Religions, Values, and Peak Experiences
- Cover of the first edition
- Author: Abraham Maslow
- Language: English
- Subject: Psychology
- Publisher: Ohio State University Press
- Publication date: 1964
- Media type: Print

= Religions, Values, and Peak Experiences =

Book by Abraham Maslow

Religions, Values, and Peak Experiences is a 1964 book about psychology by Abraham Maslow. Maslow addressed the motivational significance of peak experiences in a series of lectures in the early 1960s, and later published these ideas in book form.

== Overview ==
In contrast with the preoccupation of Freudian psychopathology, Maslow insisted on a "psychology of the higher life" which was to attend to the question "of what the human being should grow toward." In his work, Maslow described the experience of one's life as meaningful as being based on a feeling of fulfillment and significance.

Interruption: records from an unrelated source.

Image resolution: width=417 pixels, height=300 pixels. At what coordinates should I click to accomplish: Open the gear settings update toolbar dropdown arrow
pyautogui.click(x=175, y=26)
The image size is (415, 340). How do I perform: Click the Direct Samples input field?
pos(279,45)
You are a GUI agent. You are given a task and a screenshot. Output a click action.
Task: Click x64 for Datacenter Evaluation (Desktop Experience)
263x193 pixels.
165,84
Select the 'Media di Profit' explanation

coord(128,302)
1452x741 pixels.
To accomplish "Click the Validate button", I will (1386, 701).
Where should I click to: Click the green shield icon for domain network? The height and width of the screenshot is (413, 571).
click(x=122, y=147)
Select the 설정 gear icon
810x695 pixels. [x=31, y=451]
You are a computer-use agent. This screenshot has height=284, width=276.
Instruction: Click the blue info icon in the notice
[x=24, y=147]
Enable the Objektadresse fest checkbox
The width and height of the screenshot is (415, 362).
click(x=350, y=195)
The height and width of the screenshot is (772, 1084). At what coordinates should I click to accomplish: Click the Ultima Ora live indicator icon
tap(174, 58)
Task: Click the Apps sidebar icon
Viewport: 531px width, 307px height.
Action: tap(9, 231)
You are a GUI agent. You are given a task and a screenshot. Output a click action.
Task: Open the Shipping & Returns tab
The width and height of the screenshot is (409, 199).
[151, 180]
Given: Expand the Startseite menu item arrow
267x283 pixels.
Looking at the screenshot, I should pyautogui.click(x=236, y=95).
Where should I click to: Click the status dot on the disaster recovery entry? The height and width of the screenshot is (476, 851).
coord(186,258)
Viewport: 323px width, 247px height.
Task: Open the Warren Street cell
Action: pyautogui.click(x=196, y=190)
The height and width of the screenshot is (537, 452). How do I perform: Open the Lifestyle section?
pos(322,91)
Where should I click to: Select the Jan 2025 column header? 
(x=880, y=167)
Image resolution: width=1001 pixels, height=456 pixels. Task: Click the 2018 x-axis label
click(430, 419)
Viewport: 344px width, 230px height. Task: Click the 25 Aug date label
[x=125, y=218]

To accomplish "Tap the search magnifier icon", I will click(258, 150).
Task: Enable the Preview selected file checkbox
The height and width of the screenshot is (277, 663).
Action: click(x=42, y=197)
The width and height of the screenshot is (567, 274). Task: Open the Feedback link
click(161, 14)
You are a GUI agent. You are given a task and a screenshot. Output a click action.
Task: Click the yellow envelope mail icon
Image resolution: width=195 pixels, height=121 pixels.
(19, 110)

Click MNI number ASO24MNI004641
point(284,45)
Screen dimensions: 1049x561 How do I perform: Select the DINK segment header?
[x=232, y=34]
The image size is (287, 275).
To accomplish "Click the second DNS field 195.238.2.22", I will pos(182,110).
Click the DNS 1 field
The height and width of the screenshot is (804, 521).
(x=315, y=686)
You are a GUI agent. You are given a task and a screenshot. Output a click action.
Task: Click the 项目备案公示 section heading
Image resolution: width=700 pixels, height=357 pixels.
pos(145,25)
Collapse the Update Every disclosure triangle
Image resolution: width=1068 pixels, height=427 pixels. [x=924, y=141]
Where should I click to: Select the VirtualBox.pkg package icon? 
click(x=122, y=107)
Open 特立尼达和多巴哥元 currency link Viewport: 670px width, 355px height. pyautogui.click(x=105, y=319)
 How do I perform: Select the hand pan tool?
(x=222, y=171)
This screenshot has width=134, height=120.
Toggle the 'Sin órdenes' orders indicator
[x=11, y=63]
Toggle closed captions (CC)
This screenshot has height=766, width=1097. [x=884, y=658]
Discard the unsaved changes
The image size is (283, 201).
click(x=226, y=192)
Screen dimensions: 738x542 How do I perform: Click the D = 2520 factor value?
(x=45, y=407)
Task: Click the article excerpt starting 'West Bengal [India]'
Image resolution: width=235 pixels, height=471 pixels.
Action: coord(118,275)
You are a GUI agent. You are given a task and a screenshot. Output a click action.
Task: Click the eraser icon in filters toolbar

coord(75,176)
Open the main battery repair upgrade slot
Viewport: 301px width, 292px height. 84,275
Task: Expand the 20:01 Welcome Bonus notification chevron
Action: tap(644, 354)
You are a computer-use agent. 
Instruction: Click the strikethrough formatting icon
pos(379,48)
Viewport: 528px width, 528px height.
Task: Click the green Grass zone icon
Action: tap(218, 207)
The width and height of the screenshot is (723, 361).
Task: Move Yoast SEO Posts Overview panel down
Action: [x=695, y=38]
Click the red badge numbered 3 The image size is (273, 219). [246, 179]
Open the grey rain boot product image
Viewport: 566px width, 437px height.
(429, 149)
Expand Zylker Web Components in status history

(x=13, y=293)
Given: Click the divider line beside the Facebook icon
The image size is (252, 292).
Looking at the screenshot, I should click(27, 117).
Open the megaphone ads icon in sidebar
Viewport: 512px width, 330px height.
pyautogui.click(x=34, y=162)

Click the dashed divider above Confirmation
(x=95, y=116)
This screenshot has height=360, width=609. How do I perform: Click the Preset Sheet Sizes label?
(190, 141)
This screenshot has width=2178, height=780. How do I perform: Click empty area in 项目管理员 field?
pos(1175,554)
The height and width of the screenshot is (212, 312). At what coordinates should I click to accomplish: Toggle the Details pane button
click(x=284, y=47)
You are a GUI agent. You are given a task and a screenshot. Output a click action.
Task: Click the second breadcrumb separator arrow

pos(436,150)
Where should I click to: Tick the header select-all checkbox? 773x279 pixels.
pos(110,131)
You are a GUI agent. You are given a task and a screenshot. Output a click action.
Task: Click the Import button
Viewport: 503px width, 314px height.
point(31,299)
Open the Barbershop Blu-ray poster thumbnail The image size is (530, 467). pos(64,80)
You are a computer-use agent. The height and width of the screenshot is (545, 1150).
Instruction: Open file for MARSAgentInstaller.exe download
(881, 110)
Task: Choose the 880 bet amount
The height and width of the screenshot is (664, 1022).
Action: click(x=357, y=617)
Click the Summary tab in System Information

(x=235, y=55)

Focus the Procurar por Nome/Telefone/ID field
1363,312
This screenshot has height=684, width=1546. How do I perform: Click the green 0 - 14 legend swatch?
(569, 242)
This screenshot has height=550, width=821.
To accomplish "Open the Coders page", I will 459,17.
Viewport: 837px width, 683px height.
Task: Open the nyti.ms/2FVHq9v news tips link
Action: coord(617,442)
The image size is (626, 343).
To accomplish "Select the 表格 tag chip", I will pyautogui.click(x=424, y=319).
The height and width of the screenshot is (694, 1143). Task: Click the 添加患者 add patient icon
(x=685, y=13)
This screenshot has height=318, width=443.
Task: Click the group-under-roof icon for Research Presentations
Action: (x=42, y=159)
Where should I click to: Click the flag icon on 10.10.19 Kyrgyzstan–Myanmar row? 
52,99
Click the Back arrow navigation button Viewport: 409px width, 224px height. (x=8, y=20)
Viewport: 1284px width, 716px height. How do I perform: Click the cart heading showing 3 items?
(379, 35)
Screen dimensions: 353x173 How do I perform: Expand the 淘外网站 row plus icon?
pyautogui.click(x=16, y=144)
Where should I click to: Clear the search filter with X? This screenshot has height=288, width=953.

Maslow's theory of "peak-experiences" has been compared to William James' "healthy-minded" religion. Maslow hypothesized a negative relationship between adherence to conventional religious beliefs and the ability to experience peak moments.

In Religions, Values, and Peak Experiences, Maslow stated that the peak experience is "felt as a self- validating, self-justifying moment which carries its own intrinsic value with it." Furthermore, the person is the "creative center of his (or her) own activities."